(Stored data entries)
+ + + +
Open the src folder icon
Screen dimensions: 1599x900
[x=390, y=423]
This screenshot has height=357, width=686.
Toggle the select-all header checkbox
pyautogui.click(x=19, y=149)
+ + + +
### THE PROBLEM
Find the line containing "Screen dimensions: 1599x900", then output it and every line after it to the end of the data, exactly.

### SOLUTION TO THE PROBLEM
Screen dimensions: 1599x900
[x=390, y=423]
This screenshot has height=357, width=686.
Toggle the select-all header checkbox
pyautogui.click(x=19, y=149)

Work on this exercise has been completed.